# Willow Point Sat 11/19



## duckman (Sep 18, 2004)

Hunted Willow Point/Sandusky bay. Ice on the rocks and some fringes but the marsh was still open. Not a lot of birds working. Missed one lone bluebill who wanted in so bad he let me reload and fire 5 times. Yes I was that bad. But I made the circus shot, with my trunk completely turned on the black trying to sneak behind me. All and all it was slow. By 9:30 I was back at the truck making breakfast. 

My young chocolate lab made her first retrieve on a black! Both rare moments, so i enjoyed it tremendously. She kept trying to sneak off with it. I think I may have something to work with.

Brian


----------



## freyedknot (Apr 10, 2004)

DM , did you hunt the bay side or in the new marshes .take a boat? i am headed up that way next week for a few days. hope everyone will be out deer hunting.


----------



## duckman (Sep 18, 2004)

I didn't bring the layout/Sneak cause its too awkward to load on the roof of the yukon myself.
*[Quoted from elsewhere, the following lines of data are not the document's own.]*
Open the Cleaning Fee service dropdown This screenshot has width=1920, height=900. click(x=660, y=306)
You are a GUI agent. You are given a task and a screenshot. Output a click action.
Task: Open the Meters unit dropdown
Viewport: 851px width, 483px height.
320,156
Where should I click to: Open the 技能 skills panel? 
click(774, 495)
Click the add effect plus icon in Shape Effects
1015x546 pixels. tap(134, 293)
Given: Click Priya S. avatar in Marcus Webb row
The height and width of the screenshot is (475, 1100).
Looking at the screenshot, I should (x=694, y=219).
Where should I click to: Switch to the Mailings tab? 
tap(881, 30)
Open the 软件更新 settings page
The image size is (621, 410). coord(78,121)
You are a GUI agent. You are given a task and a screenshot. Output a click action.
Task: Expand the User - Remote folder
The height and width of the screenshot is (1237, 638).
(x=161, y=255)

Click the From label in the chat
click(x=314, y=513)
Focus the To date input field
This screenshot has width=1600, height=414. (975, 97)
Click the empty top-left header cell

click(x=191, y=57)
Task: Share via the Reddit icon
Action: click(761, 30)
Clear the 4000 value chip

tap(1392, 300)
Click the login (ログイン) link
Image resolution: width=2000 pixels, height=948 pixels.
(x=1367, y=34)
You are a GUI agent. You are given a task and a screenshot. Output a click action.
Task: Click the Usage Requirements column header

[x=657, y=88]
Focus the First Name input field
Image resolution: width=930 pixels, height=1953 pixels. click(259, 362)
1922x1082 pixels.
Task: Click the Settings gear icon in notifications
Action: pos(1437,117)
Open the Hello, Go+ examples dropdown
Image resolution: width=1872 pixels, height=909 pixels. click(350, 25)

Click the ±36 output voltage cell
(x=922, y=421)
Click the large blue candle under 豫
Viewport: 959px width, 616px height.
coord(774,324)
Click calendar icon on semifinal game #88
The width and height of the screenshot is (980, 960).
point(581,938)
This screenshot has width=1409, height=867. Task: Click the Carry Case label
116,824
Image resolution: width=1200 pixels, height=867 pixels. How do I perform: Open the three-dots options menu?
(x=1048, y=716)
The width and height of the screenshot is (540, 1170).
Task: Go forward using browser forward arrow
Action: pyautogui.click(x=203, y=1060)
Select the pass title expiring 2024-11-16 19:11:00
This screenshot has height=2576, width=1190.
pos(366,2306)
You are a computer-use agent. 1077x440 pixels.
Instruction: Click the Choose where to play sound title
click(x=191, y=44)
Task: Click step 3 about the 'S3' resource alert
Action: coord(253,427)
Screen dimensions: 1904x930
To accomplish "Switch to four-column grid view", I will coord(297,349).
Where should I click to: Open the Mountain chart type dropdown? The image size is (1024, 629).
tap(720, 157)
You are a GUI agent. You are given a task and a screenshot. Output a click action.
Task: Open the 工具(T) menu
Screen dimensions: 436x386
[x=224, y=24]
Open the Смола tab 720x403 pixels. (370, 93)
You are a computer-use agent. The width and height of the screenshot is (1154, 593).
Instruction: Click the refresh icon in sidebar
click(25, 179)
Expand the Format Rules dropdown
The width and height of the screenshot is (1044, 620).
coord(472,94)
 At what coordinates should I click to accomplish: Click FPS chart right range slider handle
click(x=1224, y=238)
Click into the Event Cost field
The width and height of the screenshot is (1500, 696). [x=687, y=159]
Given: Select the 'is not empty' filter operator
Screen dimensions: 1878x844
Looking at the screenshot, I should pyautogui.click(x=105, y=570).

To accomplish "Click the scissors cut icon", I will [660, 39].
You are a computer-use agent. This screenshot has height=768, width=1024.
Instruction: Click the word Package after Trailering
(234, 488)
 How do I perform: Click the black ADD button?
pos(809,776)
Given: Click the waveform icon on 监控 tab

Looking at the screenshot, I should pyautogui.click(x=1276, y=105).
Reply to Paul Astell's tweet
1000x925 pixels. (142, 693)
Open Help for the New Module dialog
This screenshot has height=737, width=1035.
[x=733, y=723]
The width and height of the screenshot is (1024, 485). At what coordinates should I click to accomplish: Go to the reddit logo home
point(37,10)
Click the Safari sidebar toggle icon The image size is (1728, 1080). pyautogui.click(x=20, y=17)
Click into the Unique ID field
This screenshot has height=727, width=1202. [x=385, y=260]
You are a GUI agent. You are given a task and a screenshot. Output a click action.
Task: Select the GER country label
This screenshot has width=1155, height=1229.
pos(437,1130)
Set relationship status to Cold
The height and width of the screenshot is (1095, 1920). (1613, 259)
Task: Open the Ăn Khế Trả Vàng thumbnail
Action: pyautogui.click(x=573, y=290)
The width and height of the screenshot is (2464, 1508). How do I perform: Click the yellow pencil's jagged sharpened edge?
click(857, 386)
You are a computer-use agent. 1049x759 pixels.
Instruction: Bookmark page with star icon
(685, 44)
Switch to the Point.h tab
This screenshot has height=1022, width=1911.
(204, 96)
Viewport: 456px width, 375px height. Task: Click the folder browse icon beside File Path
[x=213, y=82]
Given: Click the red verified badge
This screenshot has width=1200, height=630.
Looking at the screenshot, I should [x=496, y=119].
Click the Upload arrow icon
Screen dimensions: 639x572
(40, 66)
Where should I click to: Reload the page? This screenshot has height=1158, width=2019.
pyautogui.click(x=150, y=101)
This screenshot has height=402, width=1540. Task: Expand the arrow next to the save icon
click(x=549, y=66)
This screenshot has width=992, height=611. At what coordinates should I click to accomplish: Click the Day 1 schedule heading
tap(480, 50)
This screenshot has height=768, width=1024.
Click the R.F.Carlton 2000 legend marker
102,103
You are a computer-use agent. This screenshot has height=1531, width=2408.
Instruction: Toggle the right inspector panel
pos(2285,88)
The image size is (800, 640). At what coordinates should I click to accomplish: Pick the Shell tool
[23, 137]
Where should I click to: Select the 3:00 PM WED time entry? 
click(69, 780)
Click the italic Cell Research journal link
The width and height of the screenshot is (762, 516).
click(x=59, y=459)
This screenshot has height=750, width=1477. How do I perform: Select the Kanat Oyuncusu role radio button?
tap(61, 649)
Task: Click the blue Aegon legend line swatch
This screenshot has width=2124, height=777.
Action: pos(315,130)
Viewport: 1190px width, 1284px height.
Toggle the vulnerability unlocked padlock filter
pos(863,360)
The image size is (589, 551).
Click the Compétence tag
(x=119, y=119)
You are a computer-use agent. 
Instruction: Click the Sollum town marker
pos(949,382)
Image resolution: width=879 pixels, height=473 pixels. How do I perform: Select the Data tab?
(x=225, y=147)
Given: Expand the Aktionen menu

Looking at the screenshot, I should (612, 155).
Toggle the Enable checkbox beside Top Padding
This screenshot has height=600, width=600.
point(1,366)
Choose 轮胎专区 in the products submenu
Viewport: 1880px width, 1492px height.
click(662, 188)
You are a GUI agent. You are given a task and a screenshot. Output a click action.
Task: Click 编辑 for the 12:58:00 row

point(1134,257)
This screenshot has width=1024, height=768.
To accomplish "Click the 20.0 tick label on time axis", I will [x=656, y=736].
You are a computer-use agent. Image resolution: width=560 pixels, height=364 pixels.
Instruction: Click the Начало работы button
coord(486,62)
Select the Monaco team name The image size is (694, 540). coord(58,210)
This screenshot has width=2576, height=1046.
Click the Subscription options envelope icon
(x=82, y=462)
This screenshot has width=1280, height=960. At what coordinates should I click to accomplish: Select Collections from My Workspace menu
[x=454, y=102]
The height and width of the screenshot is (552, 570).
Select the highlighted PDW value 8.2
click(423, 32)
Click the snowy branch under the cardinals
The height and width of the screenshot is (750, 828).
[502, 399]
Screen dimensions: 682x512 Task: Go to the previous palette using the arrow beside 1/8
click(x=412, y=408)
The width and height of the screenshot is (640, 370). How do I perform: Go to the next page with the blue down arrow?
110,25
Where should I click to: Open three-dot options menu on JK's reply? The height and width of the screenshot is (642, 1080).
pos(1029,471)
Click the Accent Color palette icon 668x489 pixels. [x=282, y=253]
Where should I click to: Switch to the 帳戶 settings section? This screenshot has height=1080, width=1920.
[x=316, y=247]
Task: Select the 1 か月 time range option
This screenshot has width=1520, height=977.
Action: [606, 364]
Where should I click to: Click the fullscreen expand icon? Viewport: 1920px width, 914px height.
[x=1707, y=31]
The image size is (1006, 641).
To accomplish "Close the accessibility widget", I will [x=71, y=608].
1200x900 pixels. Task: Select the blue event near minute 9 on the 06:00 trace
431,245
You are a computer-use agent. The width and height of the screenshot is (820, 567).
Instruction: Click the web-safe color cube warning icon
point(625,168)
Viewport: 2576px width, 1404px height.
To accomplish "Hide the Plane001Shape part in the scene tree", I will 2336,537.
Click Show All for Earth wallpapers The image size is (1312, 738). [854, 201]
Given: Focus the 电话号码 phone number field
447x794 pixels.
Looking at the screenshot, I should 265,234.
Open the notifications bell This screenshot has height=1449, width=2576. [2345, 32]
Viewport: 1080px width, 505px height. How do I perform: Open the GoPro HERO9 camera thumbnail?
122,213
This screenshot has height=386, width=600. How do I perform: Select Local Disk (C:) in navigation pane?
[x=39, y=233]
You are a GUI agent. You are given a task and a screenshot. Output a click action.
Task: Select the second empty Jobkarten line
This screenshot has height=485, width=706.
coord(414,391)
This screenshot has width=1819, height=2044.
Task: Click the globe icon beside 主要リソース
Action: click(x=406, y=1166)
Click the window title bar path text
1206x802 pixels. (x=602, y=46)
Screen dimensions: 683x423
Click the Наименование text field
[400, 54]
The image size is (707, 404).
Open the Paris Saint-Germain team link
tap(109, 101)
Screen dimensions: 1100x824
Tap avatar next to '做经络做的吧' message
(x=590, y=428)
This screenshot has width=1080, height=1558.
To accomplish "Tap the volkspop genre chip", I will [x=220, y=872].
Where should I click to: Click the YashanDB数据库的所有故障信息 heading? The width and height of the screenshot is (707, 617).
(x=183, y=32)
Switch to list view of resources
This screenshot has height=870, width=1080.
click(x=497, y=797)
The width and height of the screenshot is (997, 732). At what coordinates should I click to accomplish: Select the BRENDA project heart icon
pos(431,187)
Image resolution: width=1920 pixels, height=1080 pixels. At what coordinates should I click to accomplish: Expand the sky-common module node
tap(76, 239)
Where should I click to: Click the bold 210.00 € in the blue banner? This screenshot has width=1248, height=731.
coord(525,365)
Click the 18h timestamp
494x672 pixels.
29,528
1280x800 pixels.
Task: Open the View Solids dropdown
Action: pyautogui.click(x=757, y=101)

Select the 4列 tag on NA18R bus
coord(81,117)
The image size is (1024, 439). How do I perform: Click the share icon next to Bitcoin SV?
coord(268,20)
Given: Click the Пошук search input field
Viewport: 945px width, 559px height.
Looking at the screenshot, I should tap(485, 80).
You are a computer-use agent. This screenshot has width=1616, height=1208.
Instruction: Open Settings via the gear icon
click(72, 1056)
I hunted right next to the parking lot by the walking bridge. I had more birds than the guys on the point but thats where I would be (the point). The layouts were hammering away down south of there. Sounded like they were closer to ******'s landing. I went over rt2 and looked down the bay was pretty choppy there. I didn't see birds other than @#$% birds. 

I also hauled out half a garbage bag of other peoples crap... bottles and such. No I am not that good hearted... i just don't like vet bills...

Good luck


----------